[EXERCISE DIRECTIONS] Each entry here needs to be given again exactly.

DATASET CONTENT: Begin

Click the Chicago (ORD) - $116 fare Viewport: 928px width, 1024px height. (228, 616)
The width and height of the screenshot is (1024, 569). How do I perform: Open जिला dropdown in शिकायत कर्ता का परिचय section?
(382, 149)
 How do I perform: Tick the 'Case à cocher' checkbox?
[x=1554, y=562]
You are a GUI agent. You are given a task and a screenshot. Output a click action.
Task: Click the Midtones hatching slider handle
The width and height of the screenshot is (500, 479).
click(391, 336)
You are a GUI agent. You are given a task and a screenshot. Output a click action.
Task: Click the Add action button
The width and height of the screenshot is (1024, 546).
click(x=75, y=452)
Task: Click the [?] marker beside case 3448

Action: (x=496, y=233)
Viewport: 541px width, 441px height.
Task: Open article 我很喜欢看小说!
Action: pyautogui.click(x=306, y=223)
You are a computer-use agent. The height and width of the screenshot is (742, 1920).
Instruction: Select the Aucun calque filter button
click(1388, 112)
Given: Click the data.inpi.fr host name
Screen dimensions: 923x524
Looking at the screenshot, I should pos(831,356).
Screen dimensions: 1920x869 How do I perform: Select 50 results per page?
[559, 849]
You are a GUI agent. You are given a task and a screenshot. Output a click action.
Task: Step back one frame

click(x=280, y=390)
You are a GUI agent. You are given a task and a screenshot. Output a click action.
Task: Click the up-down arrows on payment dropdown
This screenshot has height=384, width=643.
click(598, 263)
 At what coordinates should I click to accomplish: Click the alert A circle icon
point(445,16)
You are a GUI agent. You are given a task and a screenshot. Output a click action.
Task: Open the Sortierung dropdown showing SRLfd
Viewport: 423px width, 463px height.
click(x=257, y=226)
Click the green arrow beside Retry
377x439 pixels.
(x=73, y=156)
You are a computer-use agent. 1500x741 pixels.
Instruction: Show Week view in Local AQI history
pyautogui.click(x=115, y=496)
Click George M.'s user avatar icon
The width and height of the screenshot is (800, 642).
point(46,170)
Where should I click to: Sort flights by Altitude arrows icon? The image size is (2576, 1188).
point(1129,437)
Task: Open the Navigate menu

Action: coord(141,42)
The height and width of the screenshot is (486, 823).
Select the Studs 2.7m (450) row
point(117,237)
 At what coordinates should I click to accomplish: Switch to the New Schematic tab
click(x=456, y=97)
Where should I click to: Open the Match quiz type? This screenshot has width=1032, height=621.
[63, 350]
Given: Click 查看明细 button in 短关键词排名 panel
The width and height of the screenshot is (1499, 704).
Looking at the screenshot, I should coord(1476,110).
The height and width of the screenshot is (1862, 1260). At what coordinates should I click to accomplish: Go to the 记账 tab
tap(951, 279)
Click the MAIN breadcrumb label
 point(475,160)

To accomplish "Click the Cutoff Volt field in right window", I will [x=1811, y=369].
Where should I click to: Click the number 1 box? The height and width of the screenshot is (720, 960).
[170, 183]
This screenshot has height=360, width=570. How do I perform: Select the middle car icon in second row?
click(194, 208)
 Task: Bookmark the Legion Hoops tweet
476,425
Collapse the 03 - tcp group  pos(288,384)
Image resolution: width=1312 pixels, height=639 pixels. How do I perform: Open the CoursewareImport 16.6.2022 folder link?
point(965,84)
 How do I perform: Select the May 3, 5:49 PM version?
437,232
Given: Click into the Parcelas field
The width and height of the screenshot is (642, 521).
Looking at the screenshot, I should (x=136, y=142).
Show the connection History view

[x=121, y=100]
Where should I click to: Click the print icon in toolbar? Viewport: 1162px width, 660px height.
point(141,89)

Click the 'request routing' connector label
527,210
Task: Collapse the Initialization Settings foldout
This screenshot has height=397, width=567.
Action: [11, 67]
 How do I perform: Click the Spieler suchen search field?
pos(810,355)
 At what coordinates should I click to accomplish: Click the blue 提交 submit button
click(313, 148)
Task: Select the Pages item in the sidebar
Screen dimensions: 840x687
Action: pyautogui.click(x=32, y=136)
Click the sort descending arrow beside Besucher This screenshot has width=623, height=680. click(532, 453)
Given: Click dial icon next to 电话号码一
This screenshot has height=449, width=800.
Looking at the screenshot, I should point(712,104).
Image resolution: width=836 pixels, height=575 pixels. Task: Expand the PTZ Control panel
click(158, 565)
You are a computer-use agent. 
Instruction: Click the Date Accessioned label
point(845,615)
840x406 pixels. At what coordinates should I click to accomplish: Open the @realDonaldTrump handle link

DATASET CONTENT: End

[EXERCISE RESULT]
Click the Chicago (ORD) - $116 fare Viewport: 928px width, 1024px height. (228, 616)
The width and height of the screenshot is (1024, 569). How do I perform: Open जिला dropdown in शिकायत कर्ता का परिचय section?
(382, 149)
 How do I perform: Tick the 'Case à cocher' checkbox?
[x=1554, y=562]
You are a GUI agent. You are given a task and a screenshot. Output a click action.
Task: Click the Midtones hatching slider handle
The width and height of the screenshot is (500, 479).
click(391, 336)
You are a GUI agent. You are given a task and a screenshot. Output a click action.
Task: Click the Add action button
The width and height of the screenshot is (1024, 546).
click(x=75, y=452)
Task: Click the [?] marker beside case 3448

Action: (x=496, y=233)
Viewport: 541px width, 441px height.
Task: Open article 我很喜欢看小说!
Action: pyautogui.click(x=306, y=223)
You are a computer-use agent. The height and width of the screenshot is (742, 1920).
Instruction: Select the Aucun calque filter button
click(1388, 112)
Given: Click the data.inpi.fr host name
Screen dimensions: 923x524
Looking at the screenshot, I should pos(831,356).
Screen dimensions: 1920x869 How do I perform: Select 50 results per page?
[559, 849]
You are a GUI agent. You are given a task and a screenshot. Output a click action.
Task: Step back one frame

click(x=280, y=390)
You are a GUI agent. You are given a task and a screenshot. Output a click action.
Task: Click the up-down arrows on payment dropdown
This screenshot has height=384, width=643.
click(598, 263)
 At what coordinates should I click to accomplish: Click the alert A circle icon
point(445,16)
You are a GUI agent. You are given a task and a screenshot. Output a click action.
Task: Open the Sortierung dropdown showing SRLfd
Viewport: 423px width, 463px height.
click(x=257, y=226)
Click the green arrow beside Retry
377x439 pixels.
(x=73, y=156)
You are a computer-use agent. 1500x741 pixels.
Instruction: Show Week view in Local AQI history
pyautogui.click(x=115, y=496)
Click George M.'s user avatar icon
The width and height of the screenshot is (800, 642).
point(46,170)
Where should I click to: Sort flights by Altitude arrows icon? The image size is (2576, 1188).
point(1129,437)
Task: Open the Navigate menu

Action: coord(141,42)
The height and width of the screenshot is (486, 823).
Select the Studs 2.7m (450) row
point(117,237)
 At what coordinates should I click to accomplish: Switch to the New Schematic tab
click(x=456, y=97)
Where should I click to: Open the Match quiz type? This screenshot has width=1032, height=621.
[63, 350]
Given: Click 查看明细 button in 短关键词排名 panel
The width and height of the screenshot is (1499, 704).
Looking at the screenshot, I should coord(1476,110).
The height and width of the screenshot is (1862, 1260). At what coordinates should I click to accomplish: Go to the 记账 tab
tap(951, 279)
Click the MAIN breadcrumb label
 point(475,160)

To accomplish "Click the Cutoff Volt field in right window", I will [x=1811, y=369].
Where should I click to: Click the number 1 box? The height and width of the screenshot is (720, 960).
[170, 183]
This screenshot has height=360, width=570. How do I perform: Select the middle car icon in second row?
click(194, 208)
 Task: Bookmark the Legion Hoops tweet
476,425
Collapse the 03 - tcp group  pos(288,384)
Image resolution: width=1312 pixels, height=639 pixels. How do I perform: Open the CoursewareImport 16.6.2022 folder link?
point(965,84)
 How do I perform: Select the May 3, 5:49 PM version?
437,232
Given: Click into the Parcelas field
The width and height of the screenshot is (642, 521).
Looking at the screenshot, I should (x=136, y=142).
Show the connection History view

[x=121, y=100]
Where should I click to: Click the print icon in toolbar? Viewport: 1162px width, 660px height.
point(141,89)

Click the 'request routing' connector label
527,210
Task: Collapse the Initialization Settings foldout
This screenshot has height=397, width=567.
Action: [11, 67]
 How do I perform: Click the Spieler suchen search field?
pos(810,355)
 At what coordinates should I click to accomplish: Click the blue 提交 submit button
click(313, 148)
Task: Select the Pages item in the sidebar
Screen dimensions: 840x687
Action: pyautogui.click(x=32, y=136)
Click the sort descending arrow beside Besucher This screenshot has width=623, height=680. click(532, 453)
Given: Click dial icon next to 电话号码一
This screenshot has height=449, width=800.
Looking at the screenshot, I should point(712,104).
Image resolution: width=836 pixels, height=575 pixels. Task: Expand the PTZ Control panel
click(158, 565)
You are a computer-use agent. 
Instruction: Click the Date Accessioned label
point(845,615)
840x406 pixels. At what coordinates should I click to accomplish: Open the @realDonaldTrump handle link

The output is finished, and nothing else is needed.